Sam Bankman-Fried moved to Oklahoma transit facility after unsanctioned Tucker Carlson prison interview

Quick Take
- Sam Bankman-Fried has been moved to a transit facility in Oklahoma City, according to the Federal Bureau of Prisons website on Thursday.
- The former FTX CEO’s transfer comes following an unsanctioned remote video interview with Tucker Carlson earlier this month at the Metropolitan Detention Center in Brooklyn.


The disgraced former CEO of defunct crypto exchange FTX, Sam Bankman-Fried, has been transferred to a federal transit facility just a few weeks after conducting an unsanctioned remote video interview with Tucker Carlson at the Metropolitan Detention Center in Brooklyn.

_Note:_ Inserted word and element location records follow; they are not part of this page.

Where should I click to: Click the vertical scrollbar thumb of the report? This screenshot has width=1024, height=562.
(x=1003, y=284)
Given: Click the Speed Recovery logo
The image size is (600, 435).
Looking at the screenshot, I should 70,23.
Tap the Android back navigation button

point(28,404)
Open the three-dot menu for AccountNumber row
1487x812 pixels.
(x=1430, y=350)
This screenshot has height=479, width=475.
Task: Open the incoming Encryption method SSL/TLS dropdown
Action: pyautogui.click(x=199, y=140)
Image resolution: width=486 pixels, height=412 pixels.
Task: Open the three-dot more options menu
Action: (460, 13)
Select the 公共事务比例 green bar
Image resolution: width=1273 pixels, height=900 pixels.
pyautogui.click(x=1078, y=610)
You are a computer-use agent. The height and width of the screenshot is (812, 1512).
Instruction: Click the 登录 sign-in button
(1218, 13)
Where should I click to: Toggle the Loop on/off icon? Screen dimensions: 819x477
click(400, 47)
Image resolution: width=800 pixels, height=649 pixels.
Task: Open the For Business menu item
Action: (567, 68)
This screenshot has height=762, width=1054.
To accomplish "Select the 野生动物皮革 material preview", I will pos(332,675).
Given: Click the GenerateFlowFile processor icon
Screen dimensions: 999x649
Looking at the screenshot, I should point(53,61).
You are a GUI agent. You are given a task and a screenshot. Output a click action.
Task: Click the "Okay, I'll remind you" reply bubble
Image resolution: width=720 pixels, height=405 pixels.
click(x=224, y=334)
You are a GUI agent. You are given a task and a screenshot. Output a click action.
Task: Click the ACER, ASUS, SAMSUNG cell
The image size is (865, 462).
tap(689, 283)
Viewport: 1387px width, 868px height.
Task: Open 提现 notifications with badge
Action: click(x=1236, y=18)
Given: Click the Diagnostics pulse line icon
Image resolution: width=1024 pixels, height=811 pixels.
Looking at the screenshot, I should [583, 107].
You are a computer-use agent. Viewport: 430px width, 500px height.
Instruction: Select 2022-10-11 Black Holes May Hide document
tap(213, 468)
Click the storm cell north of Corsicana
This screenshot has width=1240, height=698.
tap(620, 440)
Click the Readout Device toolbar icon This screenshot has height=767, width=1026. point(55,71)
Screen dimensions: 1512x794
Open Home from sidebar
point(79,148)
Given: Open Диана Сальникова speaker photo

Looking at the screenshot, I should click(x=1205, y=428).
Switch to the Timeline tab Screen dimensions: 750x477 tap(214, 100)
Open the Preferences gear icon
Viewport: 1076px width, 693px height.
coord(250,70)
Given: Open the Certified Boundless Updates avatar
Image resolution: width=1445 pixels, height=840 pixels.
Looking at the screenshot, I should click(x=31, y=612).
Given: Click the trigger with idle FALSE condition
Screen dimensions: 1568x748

According to an update to the Federal Bureau of Prisons website on Thursday, Bankman-Fried was moved to the Oklahoma City Federal Transfer Center, starting the process of transferring him to a permanent prison to serve out the remainder of his fraud sentence. His release date is scheduled for Nov. 17, 2044.
Oklahoma City FTC serves as a central hub for the U.S. federal prison system. Inmates are temporarily housed there before being transferred to other federal prisons or correctional institutions. The facility is part of the Justice Prisoner and Alien Transportation System, nicknamed "Con Air."
'I don't think I was a criminal'
Earlier this month, Bankman-Fried once again claimed that he was wrongfully convicted in his interview from prison with Carlson — part of his family's alleged efforts to seek clemency for the former crypto poster boy amid a wave of presidential pardons. In February, Bankman-Fried also spoke with the New York Sun about his rightward political shift in a less-than-subtle attempt to find common ground with President Donald Trump over the issue of political weaponization.
"I don't think I was a criminal," Bankman-Fried told Carlson, responding to questions about crime in the crypto industry. "I mean, I think the DOJ thinks that I may have been, but I don't care," he said, suggesting that FTX was fully solvent and would have had an incredible $100 billion in assets against about $15 billion in liabilities today.
Mark Botnick, who served as the FTX founder's crisis manager since the exchange collapsed in November 2022, quit following the interview after prison officials confirmed it had not been approved.
However, the Metropolitan Detention Center in Brooklyn, where Bankman-Fried has been held since August 2023, was never meant to be the permanent location for his sentence, with the majority of his 24.25 years behind bars likely to be served in a lower-security prison in California's Bay Area closer to his parents' home near Stanford University, The Block previously reported.
Judge Lewis Kaplan recommended this at the conclusion of his criminal fraud trial, after a jury found him guilty of seven fraud and money-laundering charges related to the $11 billion collapse of FTX and Alameda Research.